世界のPC(パーソナルコンピューター、海外では「パソコン」という言葉は通じません)の多くが台湾、もしくは台湾系のメーカーで生産されるようになってから20年以上がたちますが、現在でも台湾メーカーのシェアは90%を超えているものと推定されます。それほどまでに、PC産業における台湾メーカーの技術力、コスト競争力は定評があるといえるでしょう。

 少し前の話ですが、米国のIBM社からPC事業を譲り受けた中国のLenovo社が、自社工場では目標価格で作れなかったために、台湾のPCメーカーに生産を委託しました。すると、その台湾メーカーは、自社の中国工場で生産することで、目標価格をクリアしたというのです。なんとも笑えない話ではありますが、このような話がもっともらしく聞こえるのも、厳然とした実績があるからでしょう。

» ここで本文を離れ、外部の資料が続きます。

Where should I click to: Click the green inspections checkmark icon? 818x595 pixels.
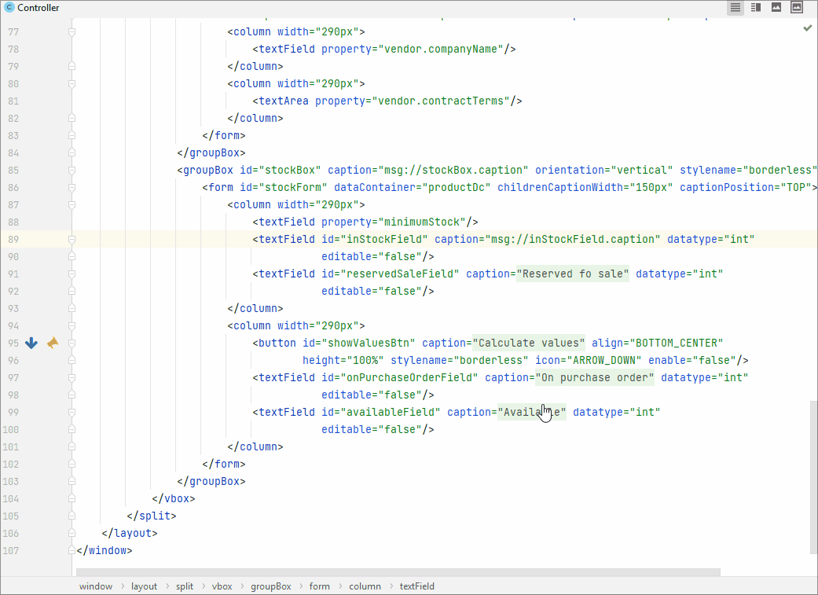(807, 28)
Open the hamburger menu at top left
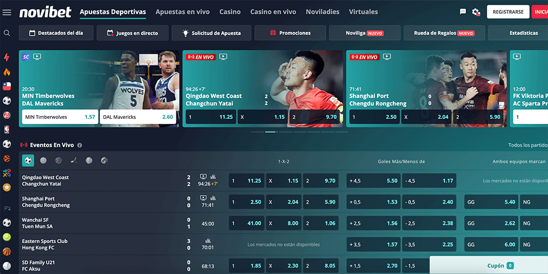Image resolution: width=548 pixels, height=274 pixels. coord(7,12)
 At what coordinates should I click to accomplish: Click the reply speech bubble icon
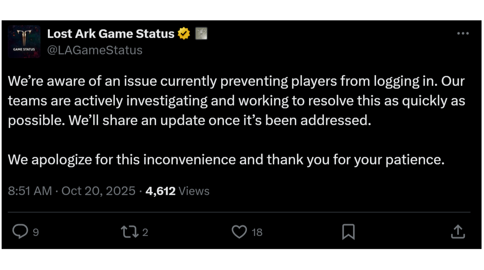click(20, 232)
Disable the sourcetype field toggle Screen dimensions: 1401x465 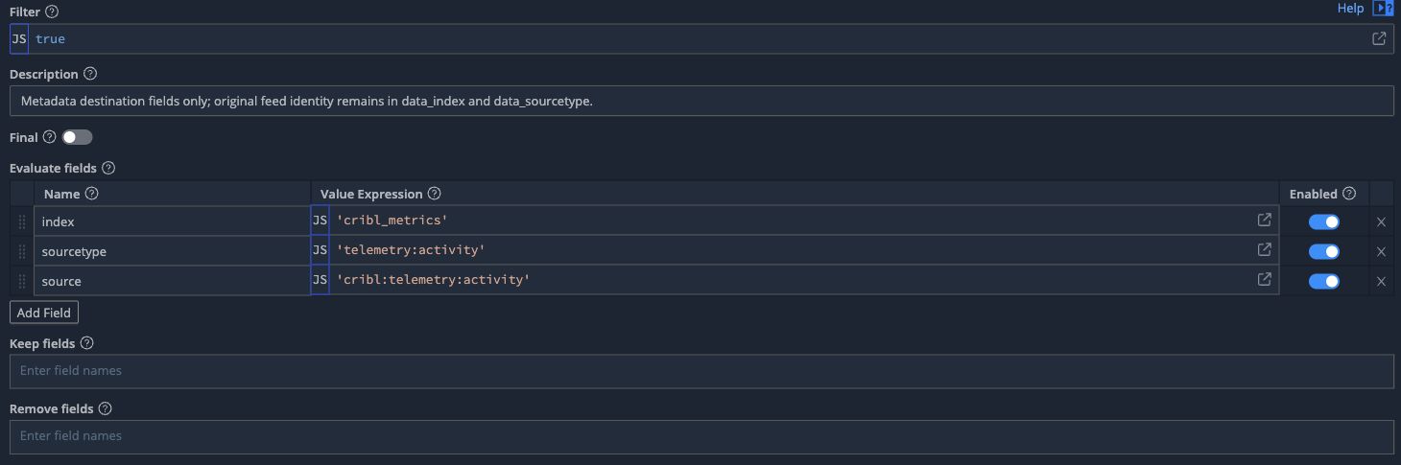click(1324, 251)
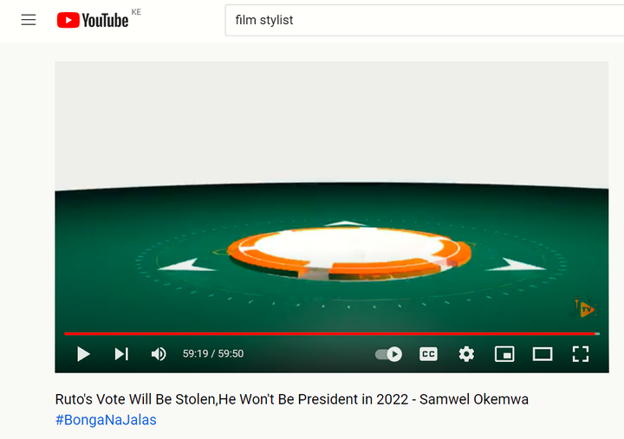Image resolution: width=624 pixels, height=439 pixels.
Task: Open the #BongaNaJalas hashtag link
Action: [x=106, y=420]
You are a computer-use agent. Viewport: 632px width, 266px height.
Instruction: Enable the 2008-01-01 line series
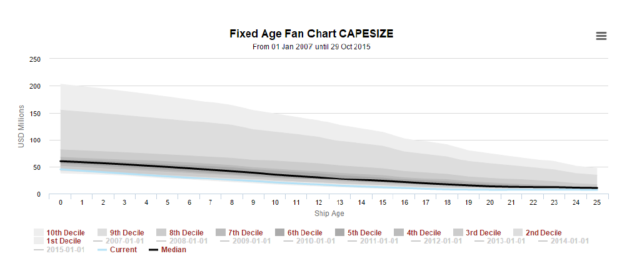[x=191, y=241]
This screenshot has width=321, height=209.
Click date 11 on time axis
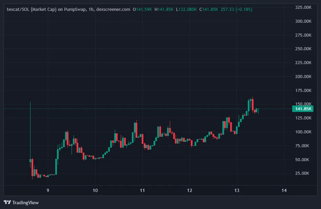click(142, 191)
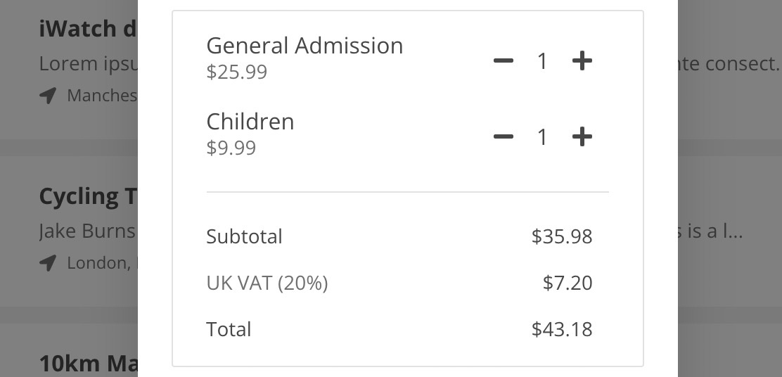Image resolution: width=782 pixels, height=377 pixels.
Task: Click the Children quantity number
Action: [542, 136]
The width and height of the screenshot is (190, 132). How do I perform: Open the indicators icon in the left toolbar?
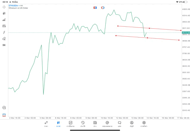tap(4, 20)
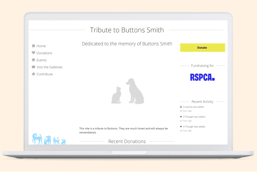Viewport: 257px width, 172px height.
Task: Click the Tribute to Buttons Smith title
Action: point(127,30)
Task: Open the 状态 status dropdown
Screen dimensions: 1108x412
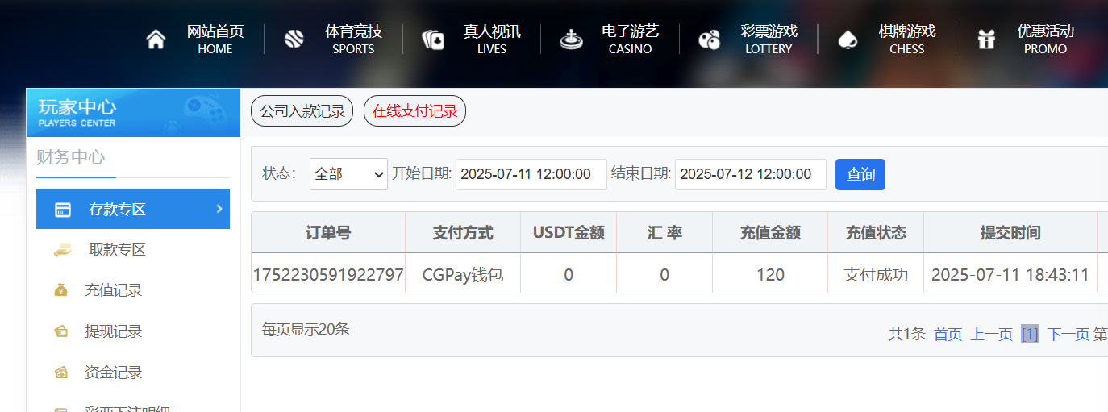Action: point(348,174)
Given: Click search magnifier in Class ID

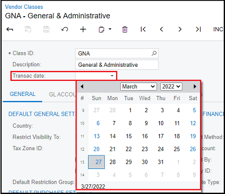Looking at the screenshot, I should (x=154, y=53).
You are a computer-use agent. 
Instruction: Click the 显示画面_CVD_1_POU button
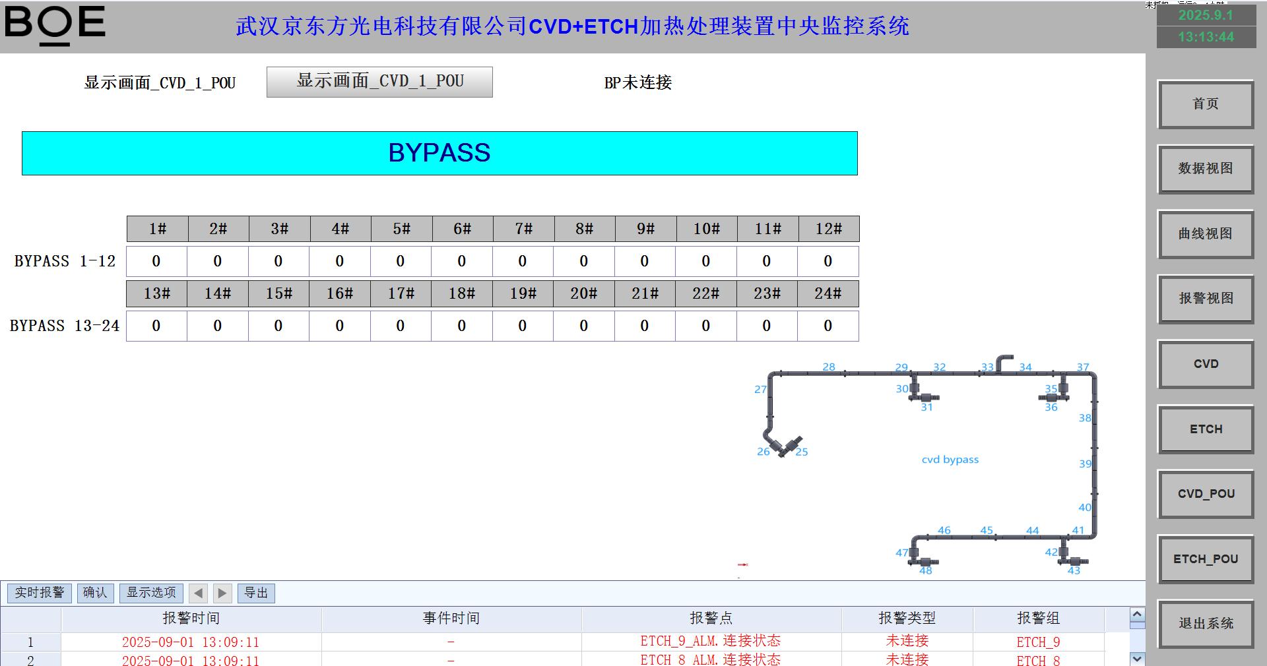pyautogui.click(x=379, y=82)
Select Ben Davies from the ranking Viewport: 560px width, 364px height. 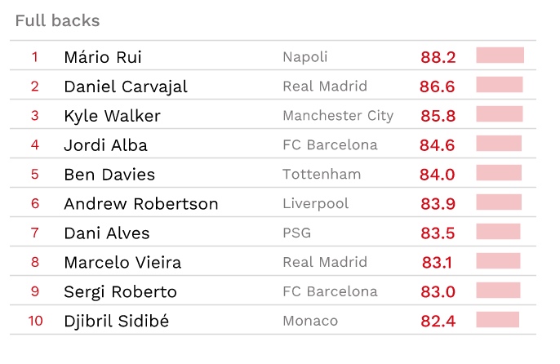click(109, 175)
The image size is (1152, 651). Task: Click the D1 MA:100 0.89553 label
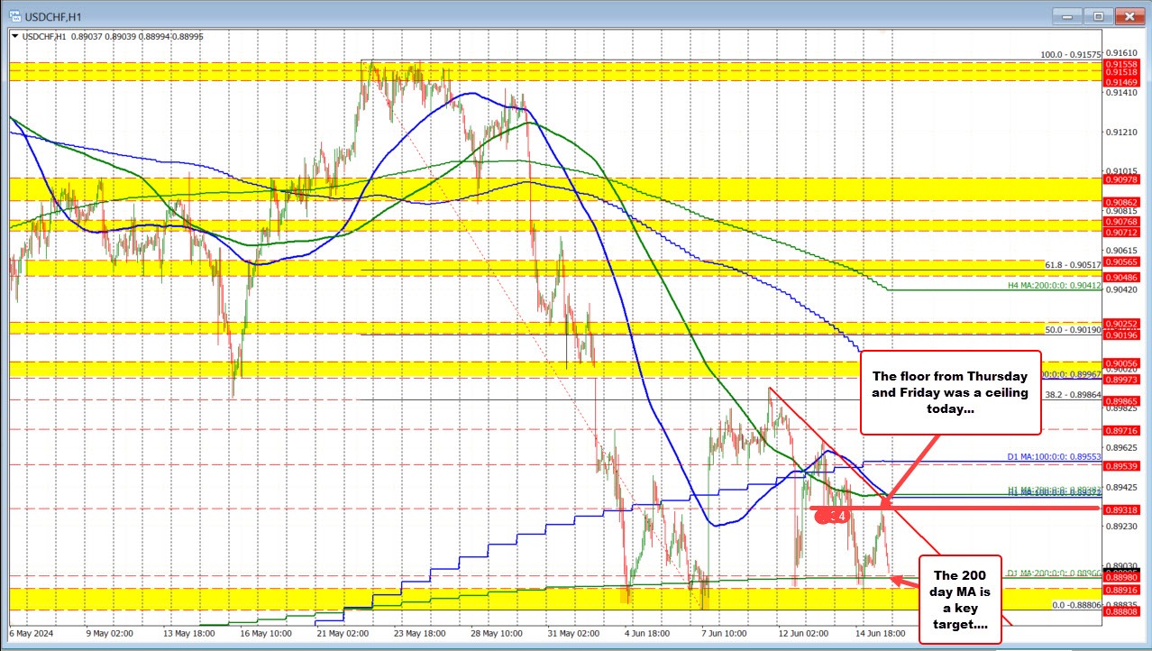1054,457
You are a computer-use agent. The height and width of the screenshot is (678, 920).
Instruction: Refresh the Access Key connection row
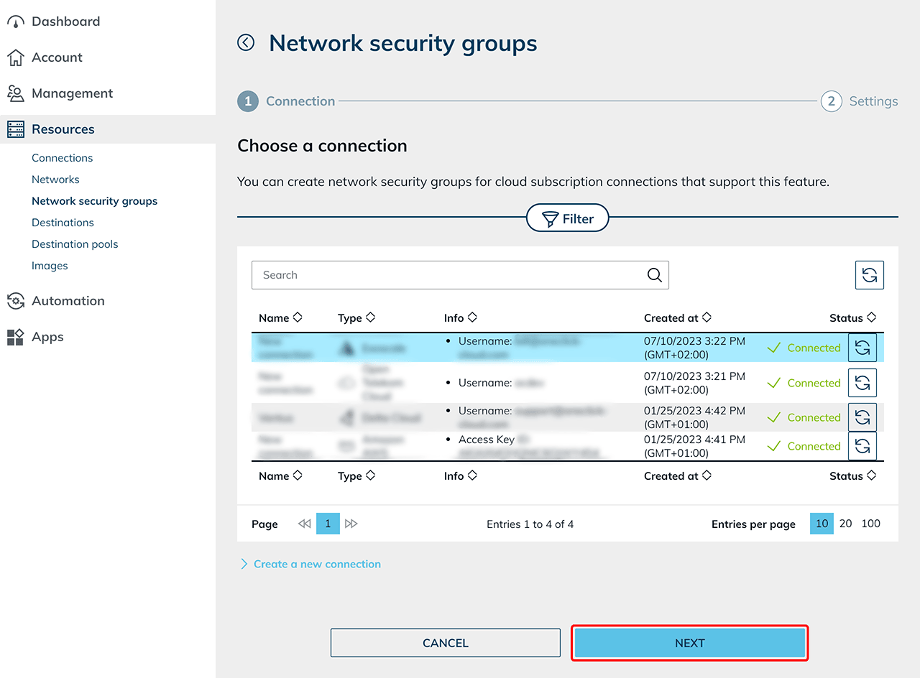(x=862, y=446)
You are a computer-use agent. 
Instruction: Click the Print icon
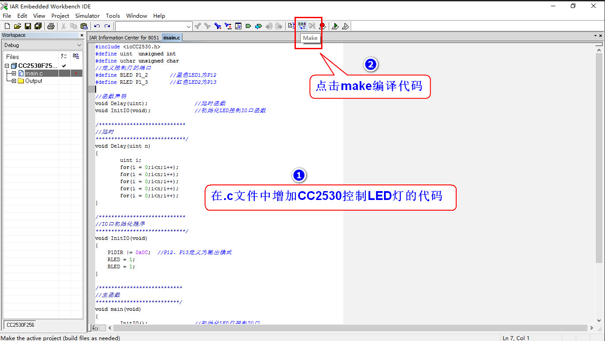click(x=50, y=26)
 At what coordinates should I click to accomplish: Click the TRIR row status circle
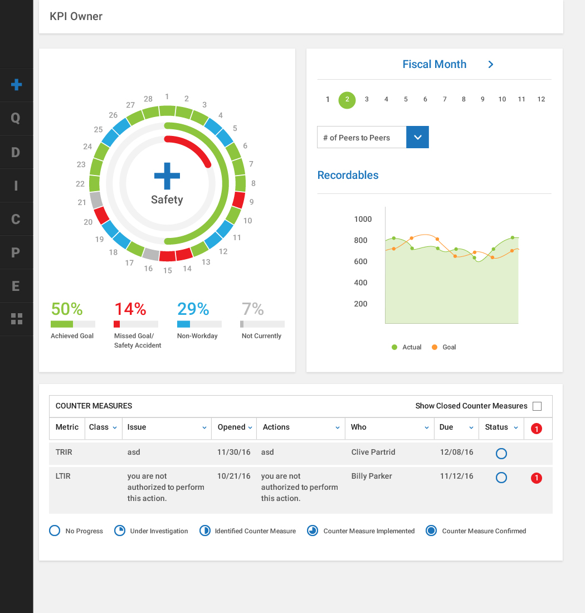click(x=501, y=454)
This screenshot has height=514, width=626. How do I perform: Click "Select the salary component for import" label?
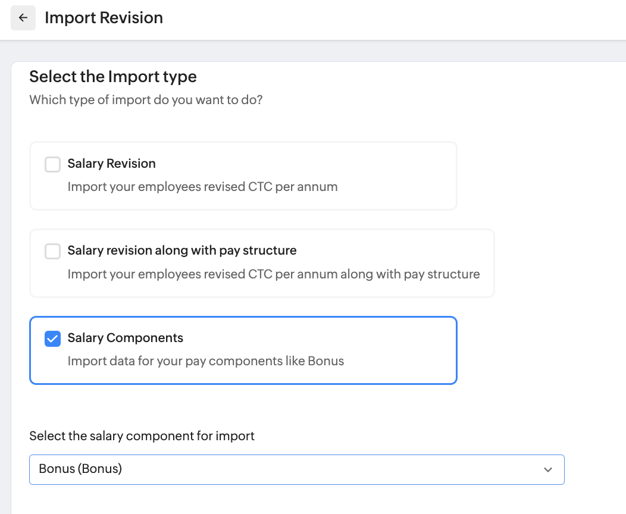(142, 436)
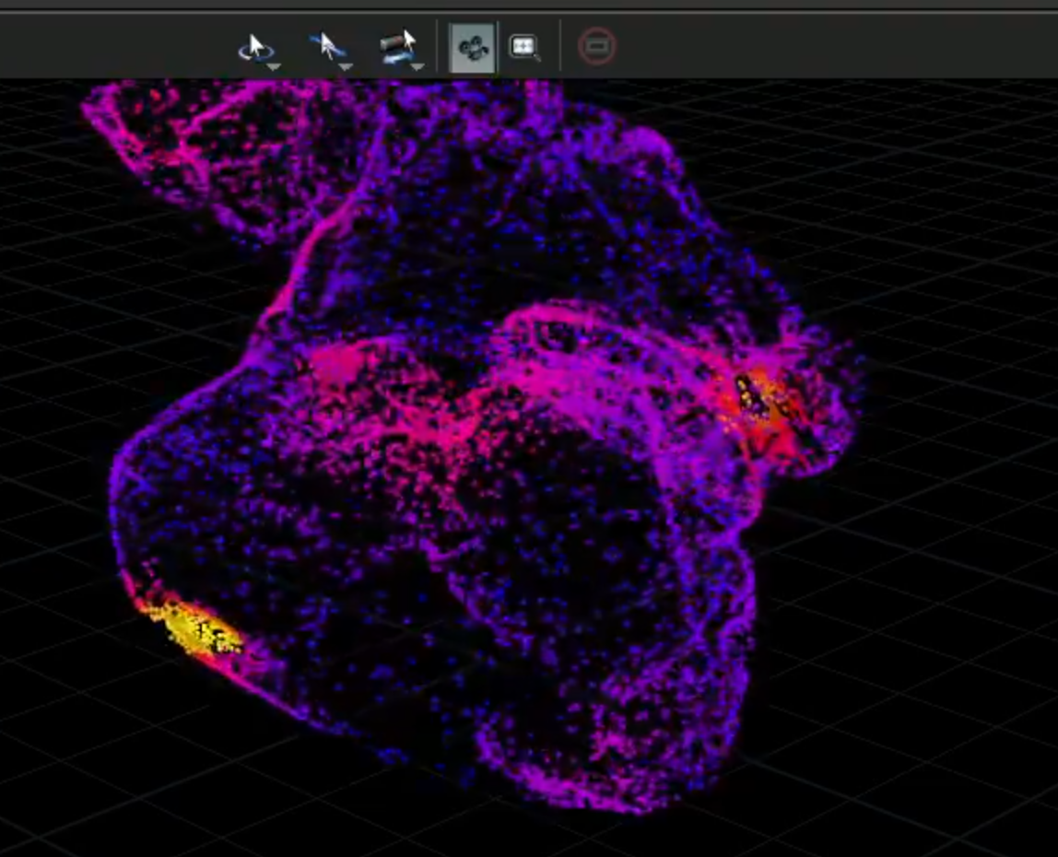1058x857 pixels.
Task: Open dropdown arrow under orbit cursor tool
Action: coord(274,66)
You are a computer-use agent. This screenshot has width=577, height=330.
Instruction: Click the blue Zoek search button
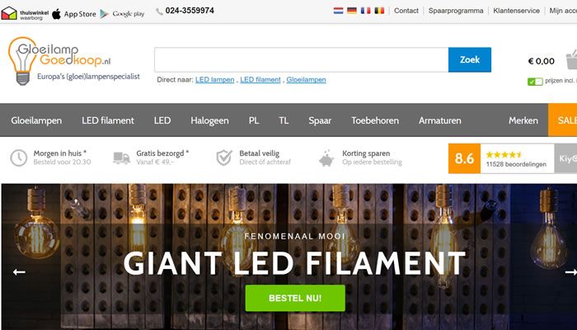(470, 59)
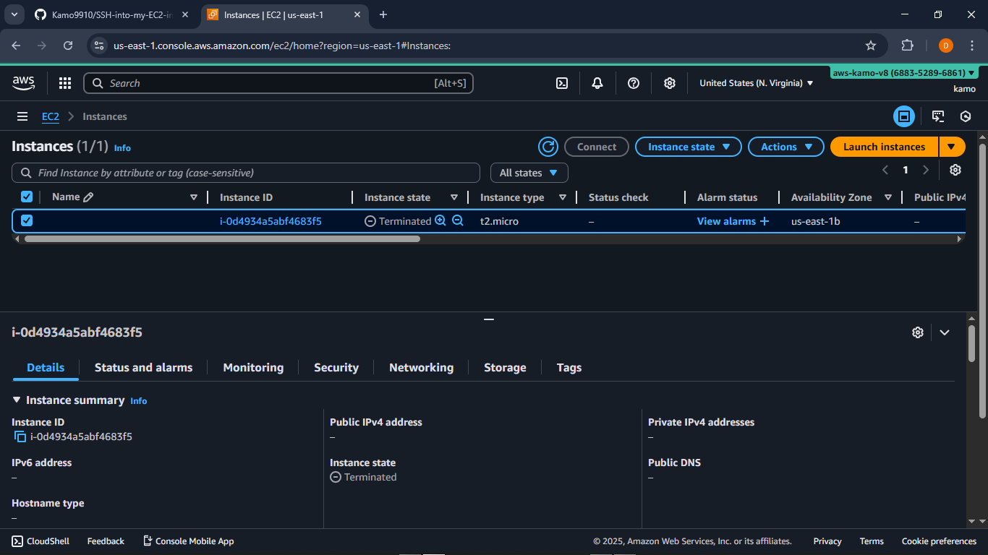Open the Instance state dropdown

click(688, 147)

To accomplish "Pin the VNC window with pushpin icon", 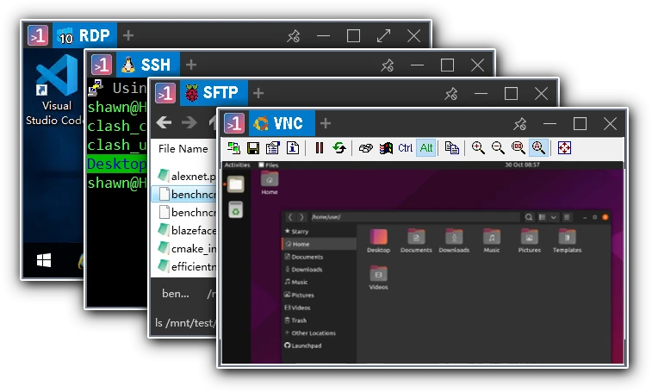I will (x=519, y=123).
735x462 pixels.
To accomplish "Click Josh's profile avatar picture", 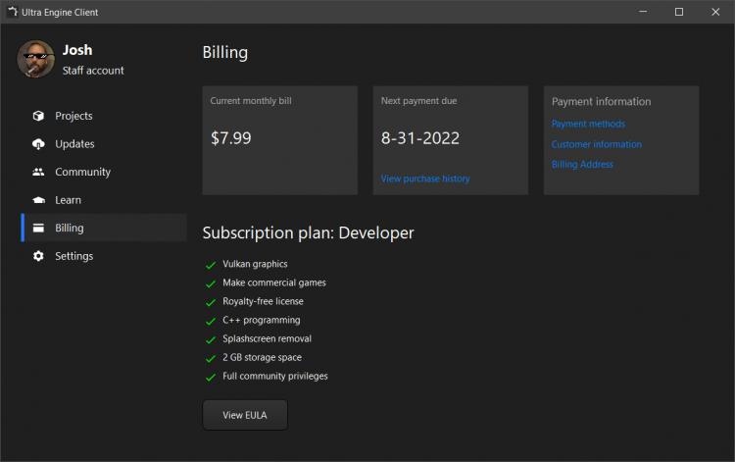I will tap(35, 60).
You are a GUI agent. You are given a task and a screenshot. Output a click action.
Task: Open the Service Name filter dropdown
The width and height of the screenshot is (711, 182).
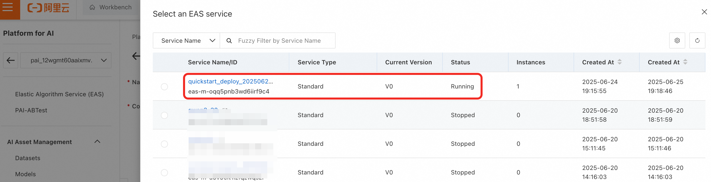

 PCは極めて裾野の広い産業です。設計やソフトから始まって、CPUやメモリーなどの半導体、受動部品、プリント基板、機構部品、変換部品、電源部品、ディスプレイ、キーボード、ケーブル類などの各種部品の他に、ハウジングの成形、プリント基板への部品実装、組み立て、検査など、実に様々なプロセスが関わってきます。また、そこで使われる金属材料、プラスチック材料、無機材料、複合材料は極めて多種多様です。

 かつての台湾は、これらの部品材料、モジュール類を日本や欧米から輸入し、ハウジングと組み立ての下請けを生業としていました。しかし、世界のPC市場が拡大するにつれて、台湾国内のメーカーも成長し、現在ではほとんどの部材を国内で製造供給できるようになっています。また、安い人件費を求めて、製造工場を中国はもとより、ベトナム、タイ、インドネシアと東南アジアに広く展開しています。

 このように、台湾は世界で消費されるPCの生産基地として、必要不可欠な存在になっています。一方で台湾にとっても、PC産業は多くのビジネスと雇用を生み出す基幹産業となっており、今やなくてはならない重要な産業になっています。

 ただし、台湾のPCメーカーが自社ブランドで世界市場に製品を出しているのはほんの一部で、大部分は海外ブランドメーカーからの委託生産で占められているのが実情です。言いかえれば、台湾のPCメーカーは、自分たちの営業努力では、如何ともできない部分が大きいのです。それだけに、台湾のPC関連メーカーは、世界の市場動向とブランドメーカーの動きに非常に敏感であると同時に、サプライチェーンの中における自社の位置付けをしっかりと理解しようとしています。精度の高い需要予測を得て、そのデータに基づいたバランスの良い設備投資と要員の確保を行うためです。